Assignment: For this exercise, the lines from the one with "Where should I" through the end of the material below must be output exactly, without pictures.

Material provided:
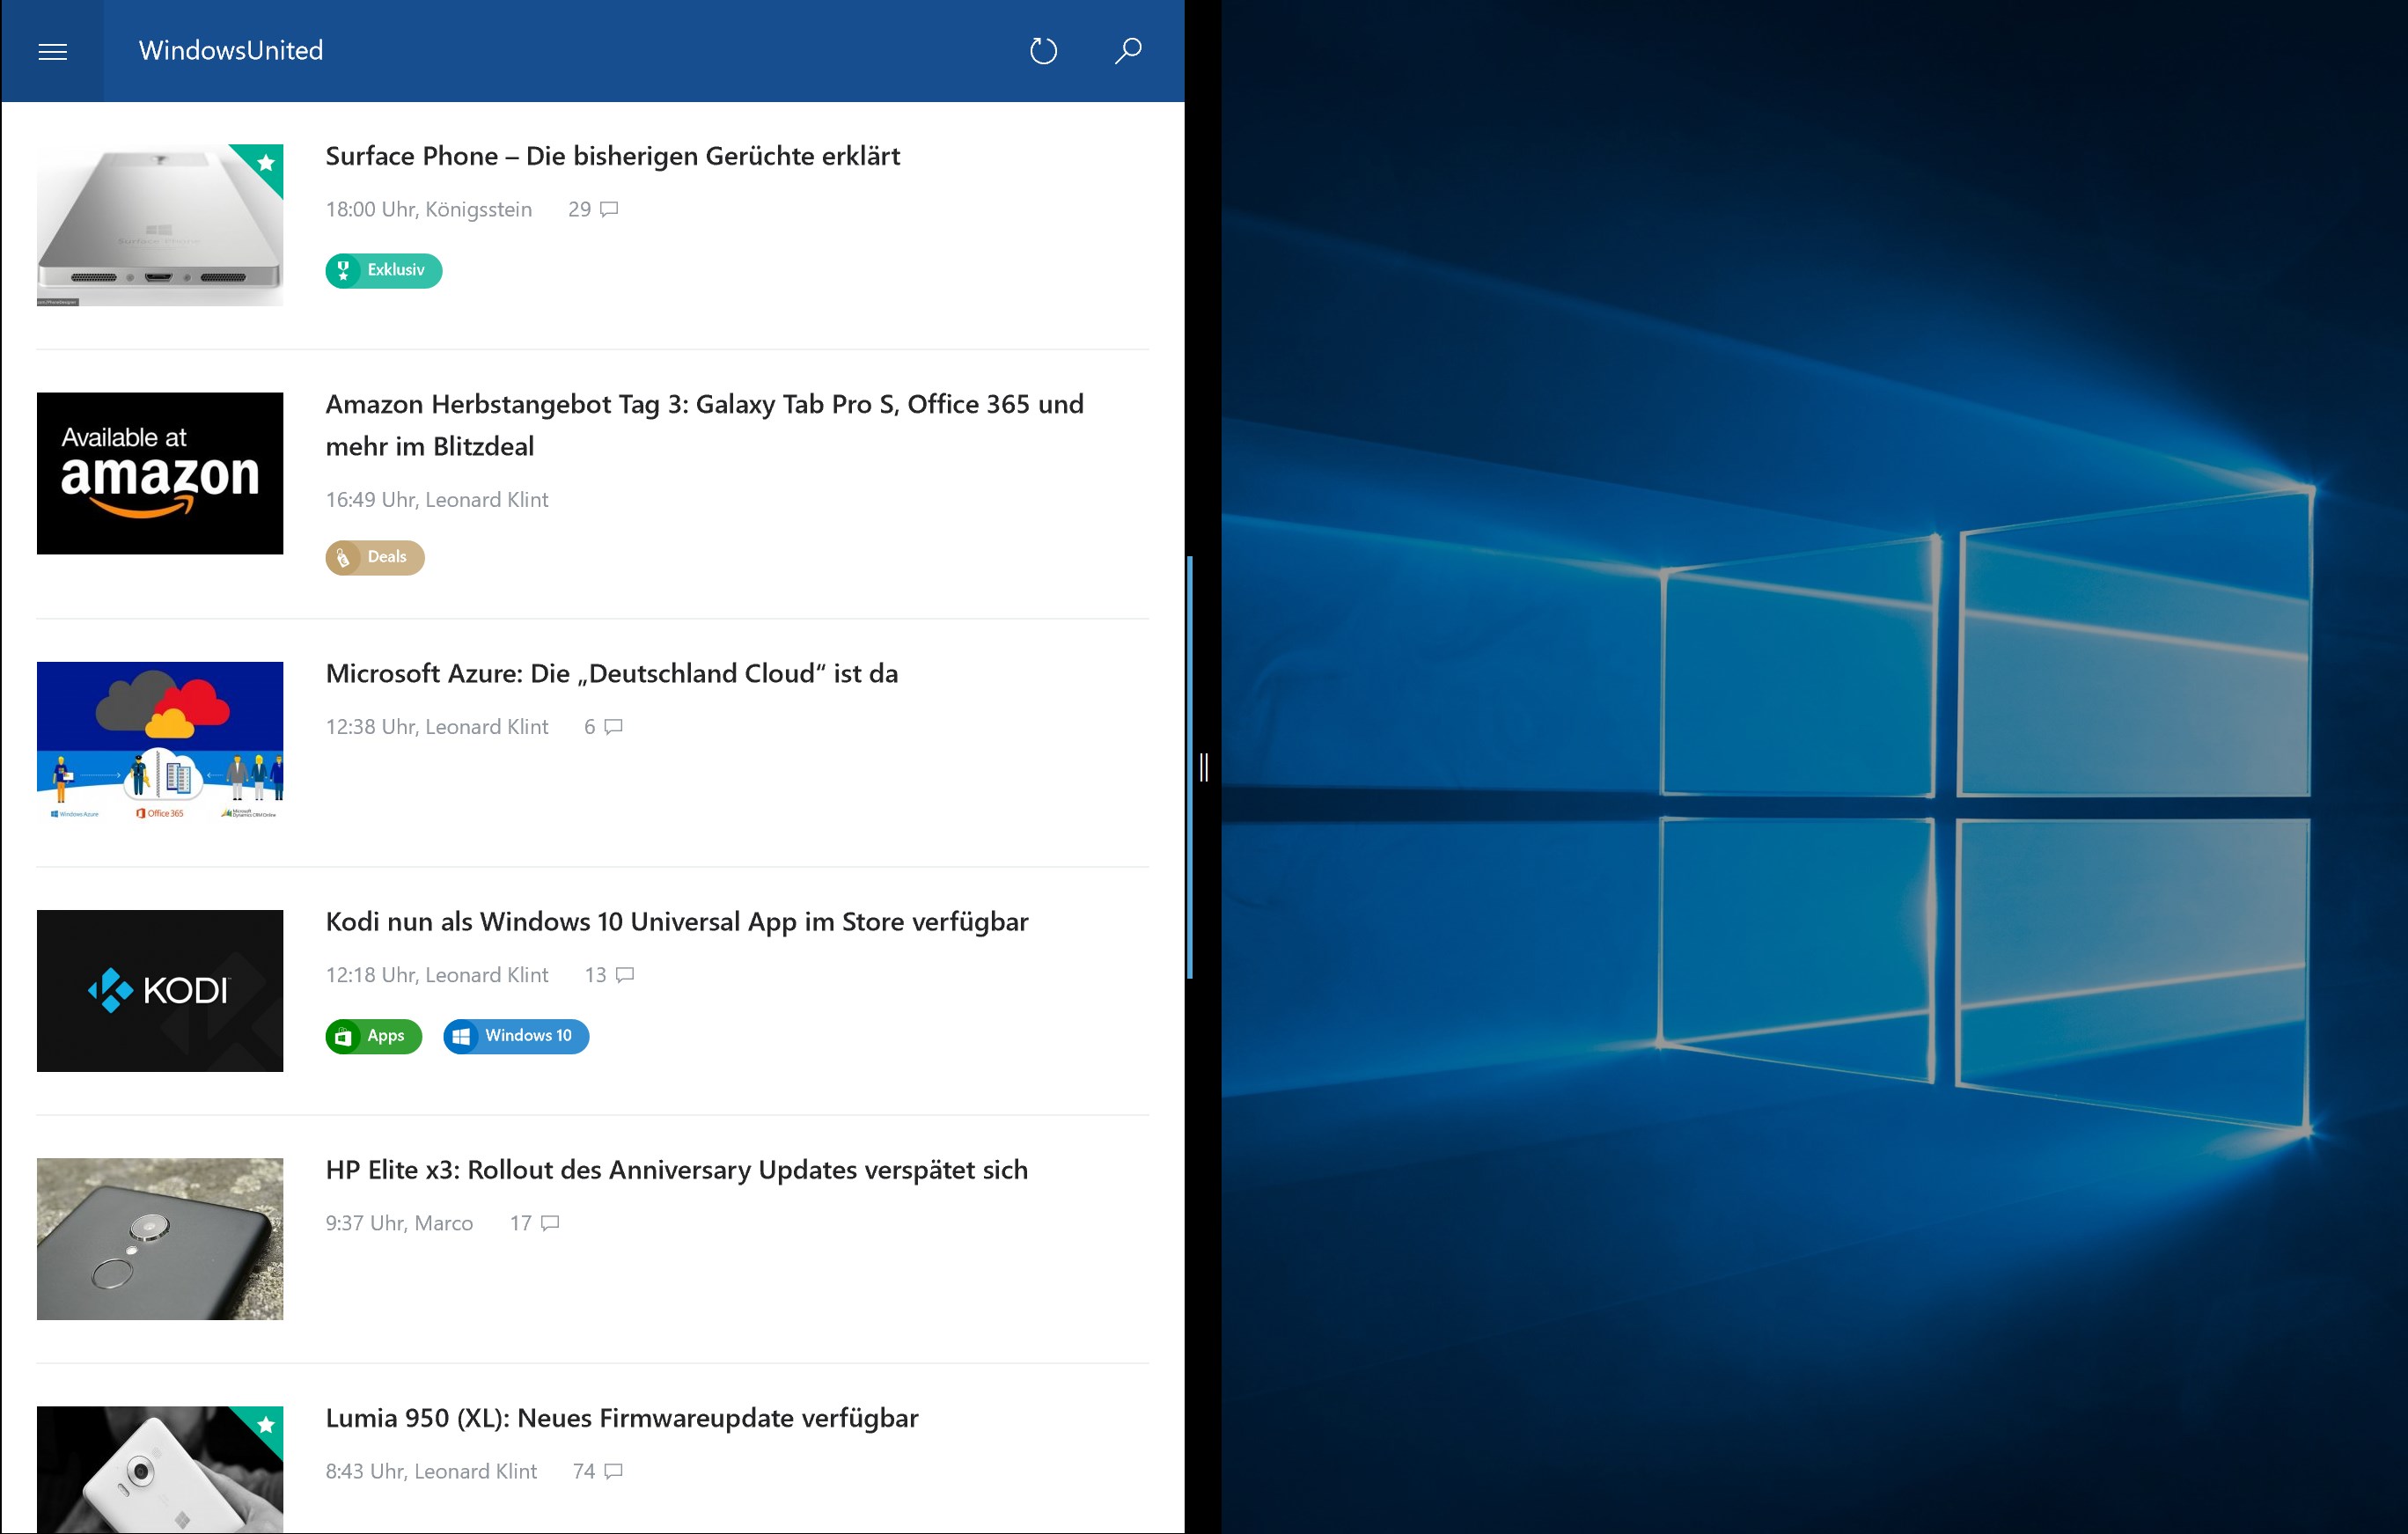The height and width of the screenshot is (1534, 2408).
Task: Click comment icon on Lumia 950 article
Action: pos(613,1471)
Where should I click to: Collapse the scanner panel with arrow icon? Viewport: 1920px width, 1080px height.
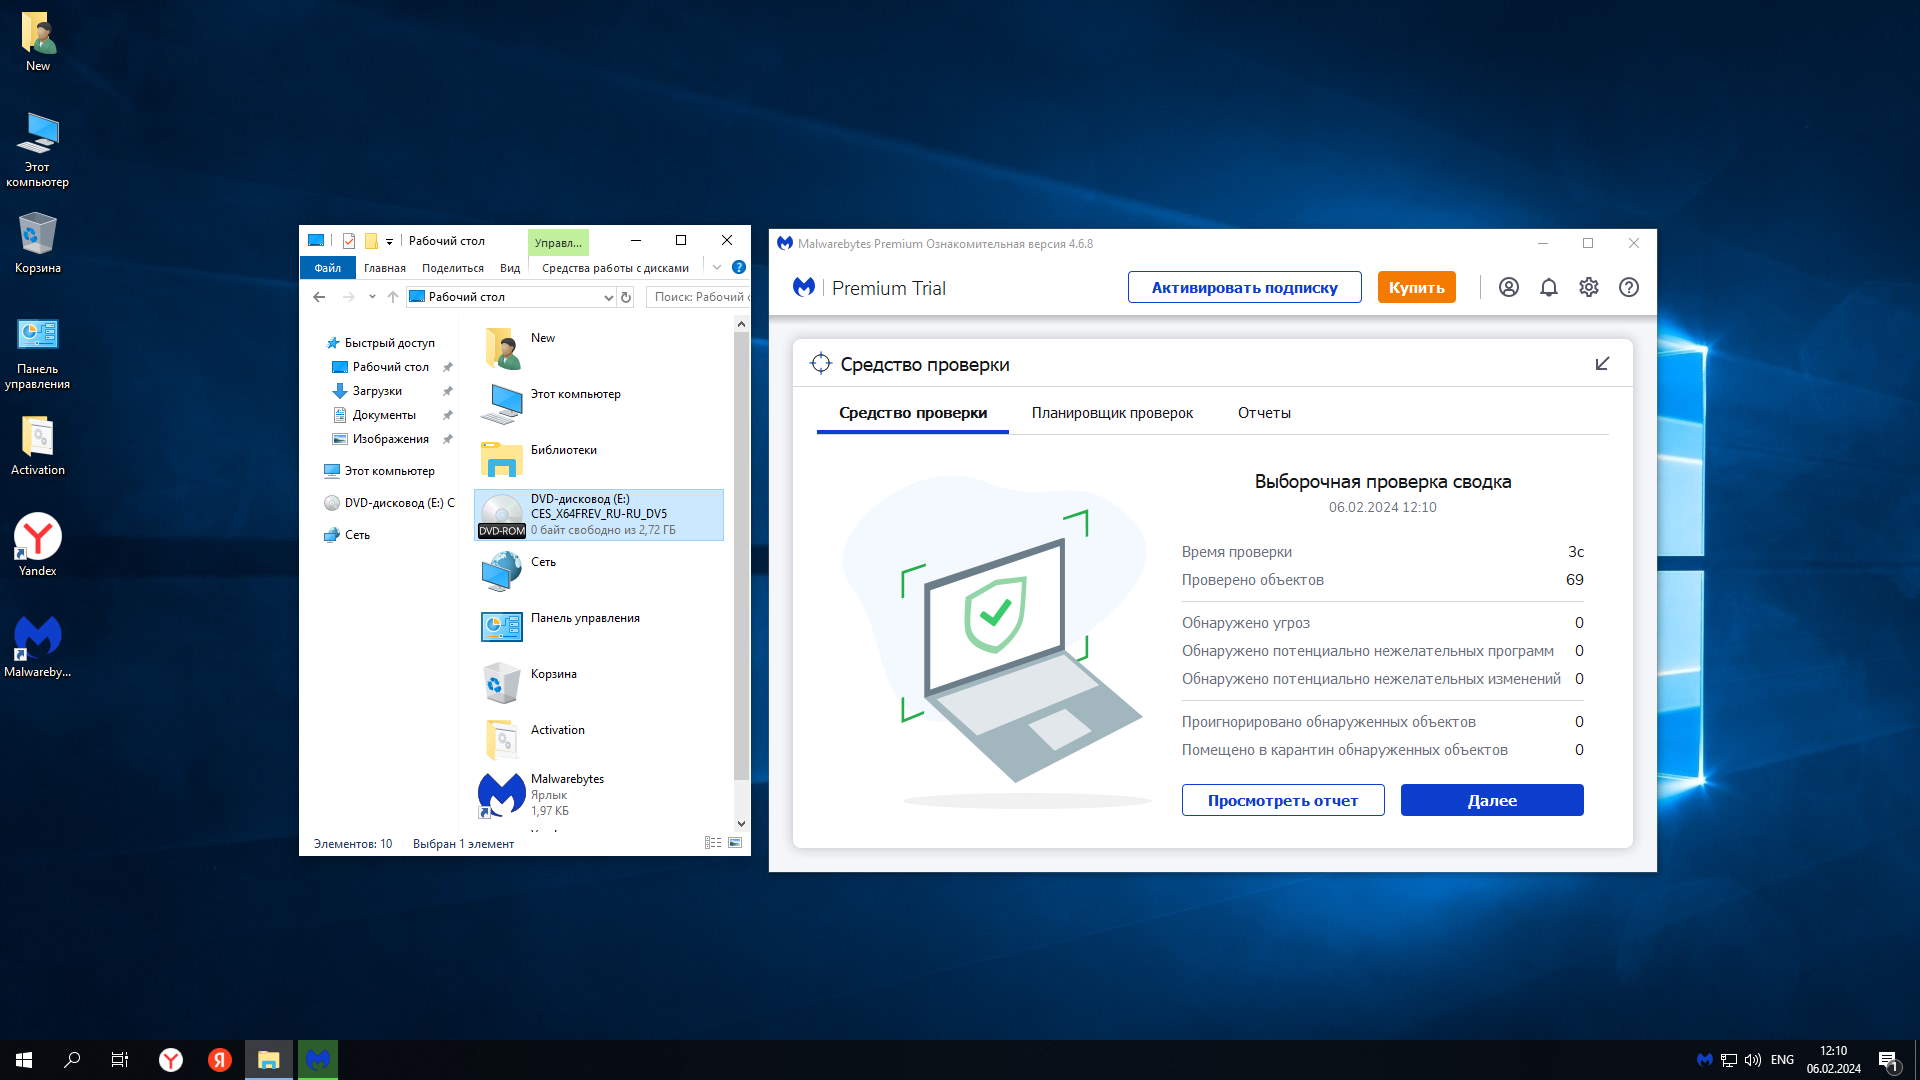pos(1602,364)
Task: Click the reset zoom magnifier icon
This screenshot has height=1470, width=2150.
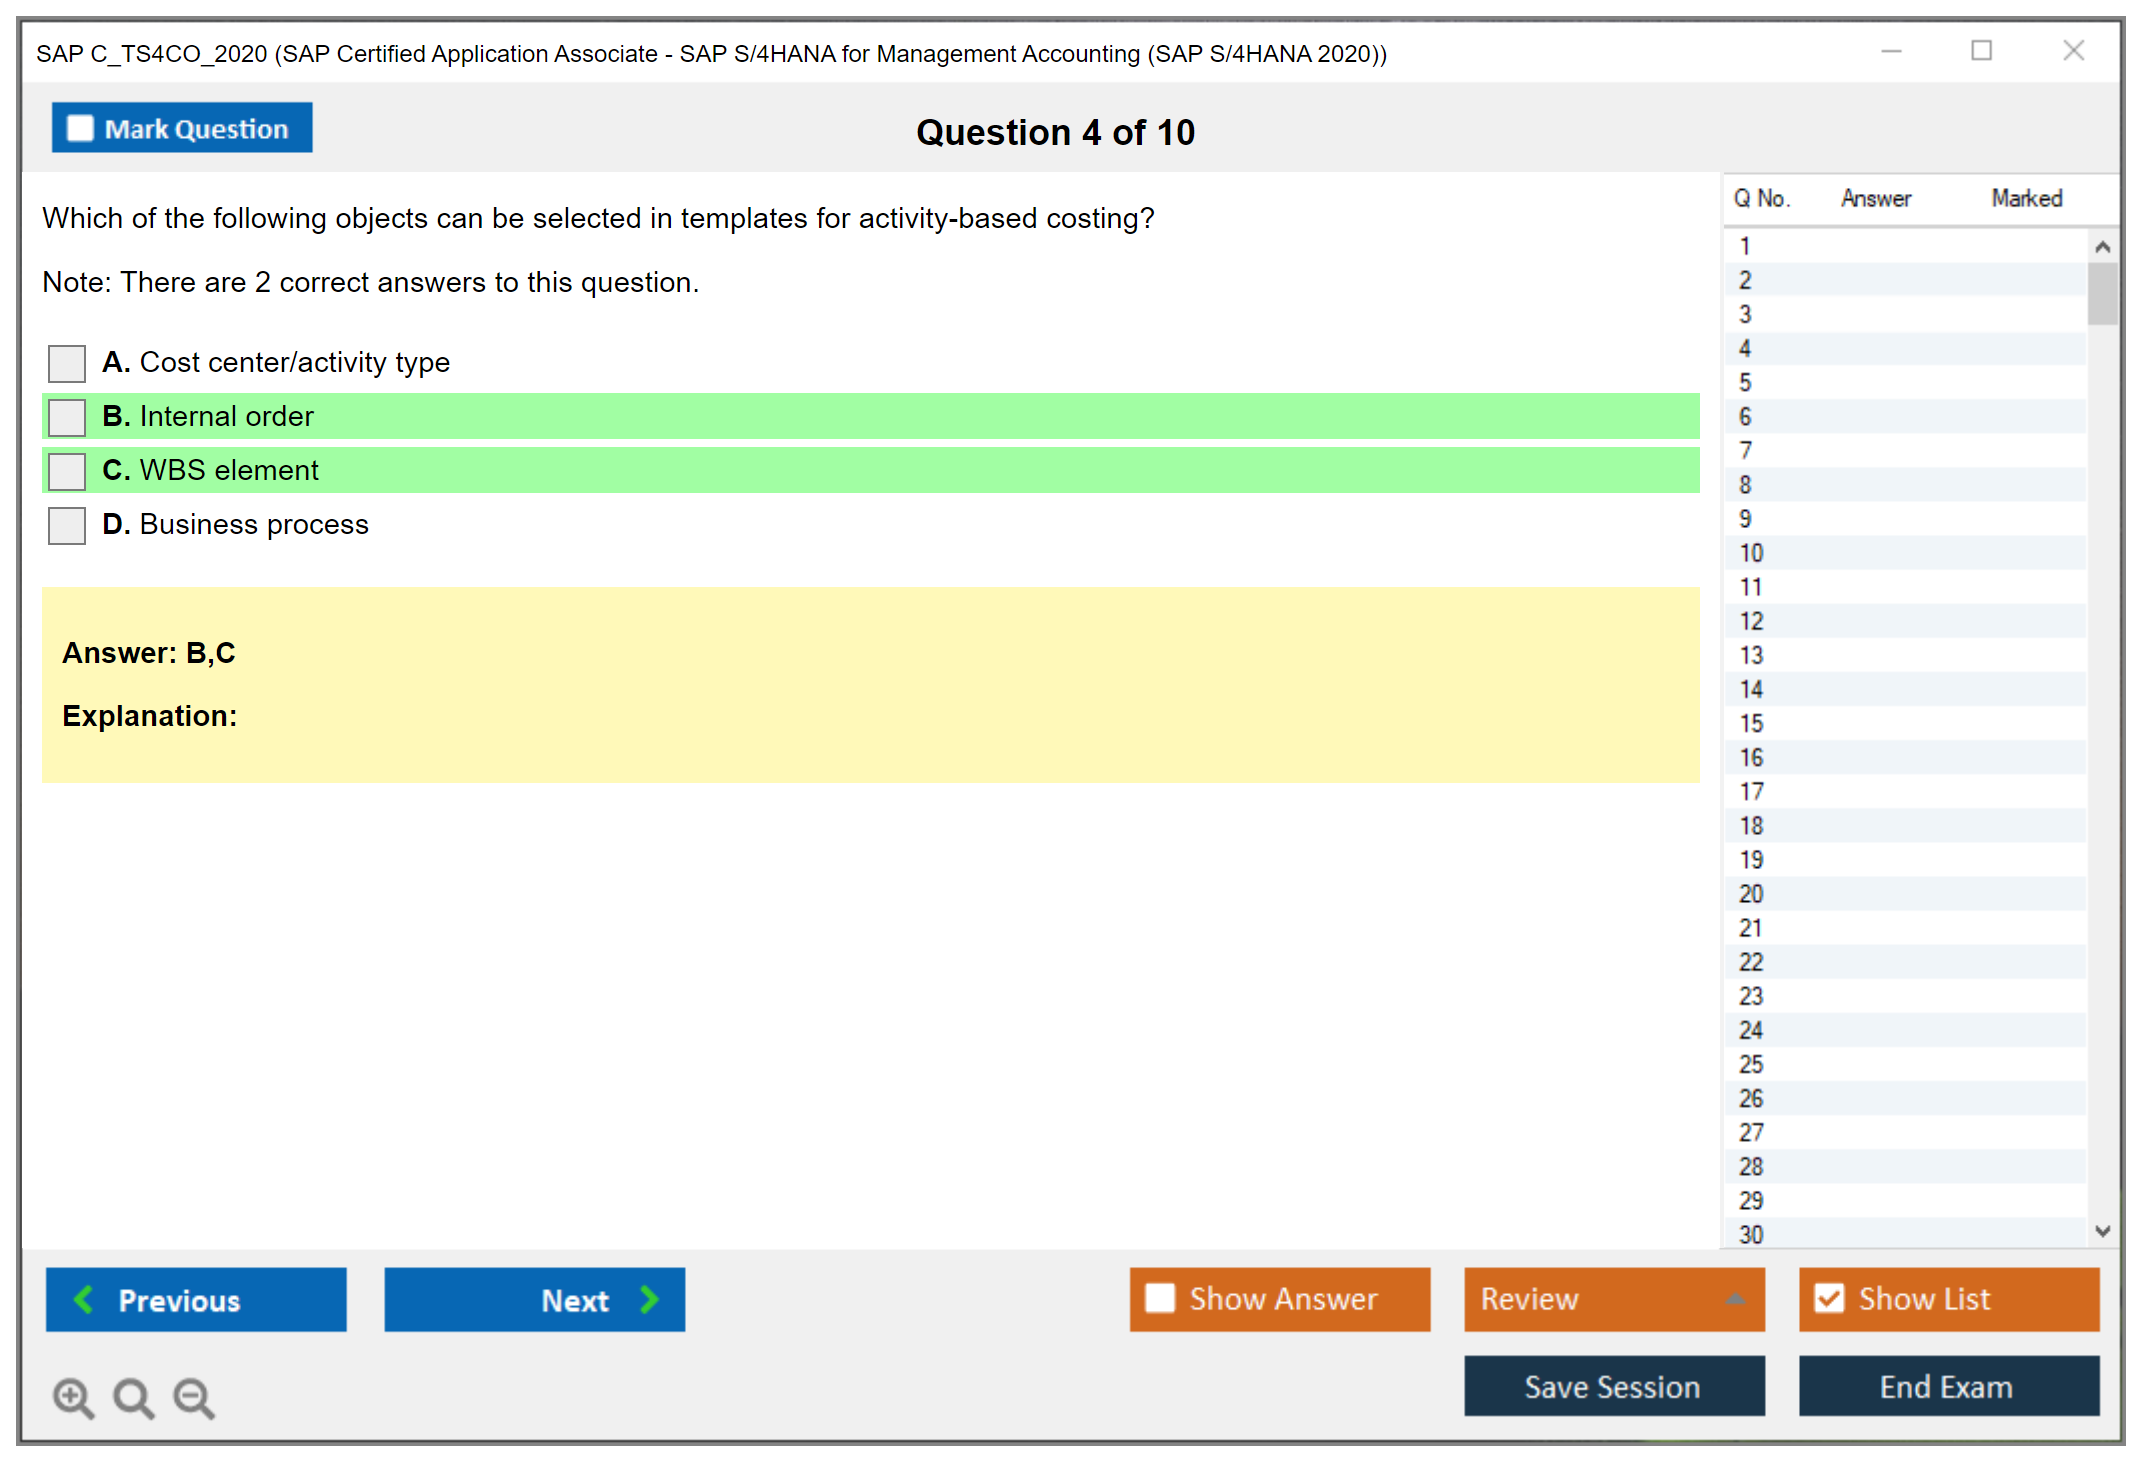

Problem solution:
Where should I click to: Collapse the scanner panel with arrow icon? Viewport: 1920px width, 1080px height.
pos(1602,364)
Task: Click the reset zoom magnifier icon
This screenshot has height=1470, width=2150.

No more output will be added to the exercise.